Gross rent minus: strata fees, property tax, insurance, 8% vacancy allowance, 6% management (even if self-managed — count your time), 1% annual maintenance reserve, utilities not passed through. If the net cap is under 3.5% on a condo or under 3% on a house, you're not buying yield — you're buying appreciation speculation. Know which you're doing.
Who fills this unit in 14 days — SFU students, young professionals riding SkyTrain to downtown, families priced out of Vancouver, post-grads? Each pool has a different ceiling, different turnover rate, different damage profile.
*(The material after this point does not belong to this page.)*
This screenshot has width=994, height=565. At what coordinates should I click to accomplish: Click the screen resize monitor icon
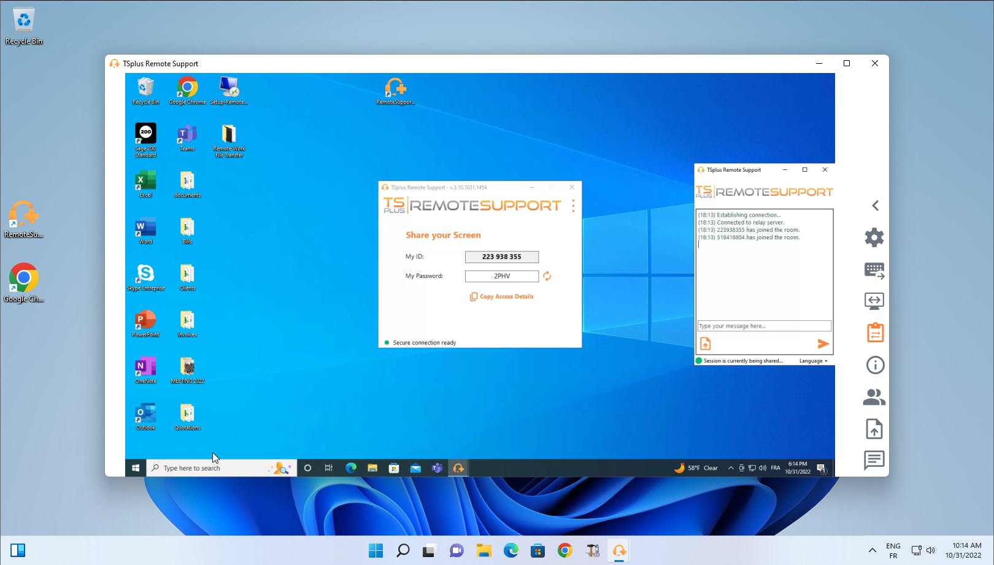[874, 301]
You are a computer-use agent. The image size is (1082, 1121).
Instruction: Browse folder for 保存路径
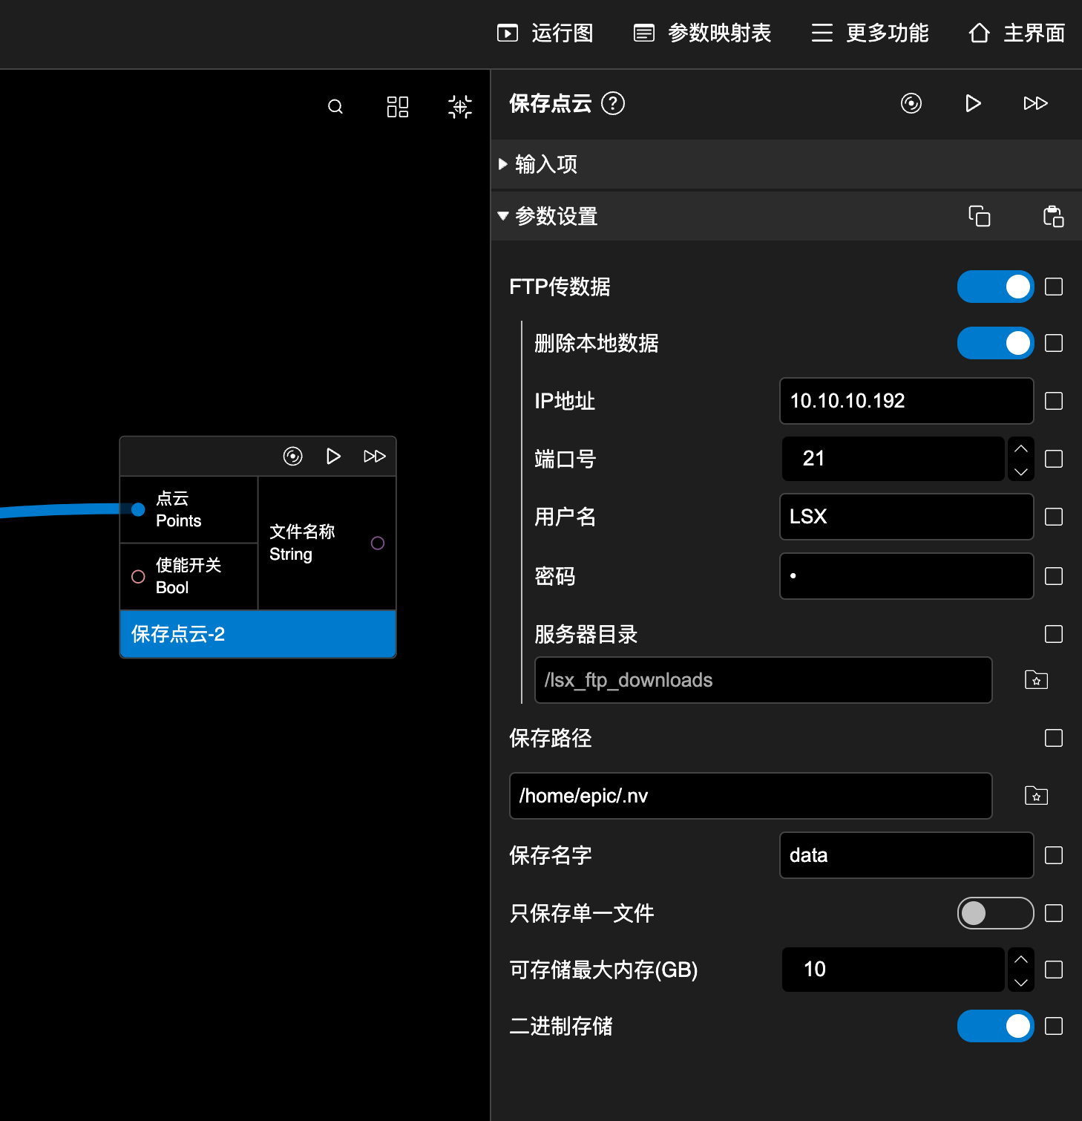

Burquitlam 1-beds rent to young professionals fast; Burke Mountain 4-beds rent to families slower but stickier.
Investor inspections differ from owner-occupied. I want the roof age, furnace age, hot-water-tank age, poly-B plumbing scan, and an envelope read on any building pre-1998 — especially wood-frame rainscreen-era. Repairs you'll defer as an owner become cash calls from strata as an investor.
What happens if rent drops 8%? If vacancy hits 12% for three months? If your variable rate spikes 150 bps at renewal? If a $45K special levy lands in year 3? A deal that only works under best-case rent and best-case rates is not an investment — it's a lottery ticket with monthly carrying costs.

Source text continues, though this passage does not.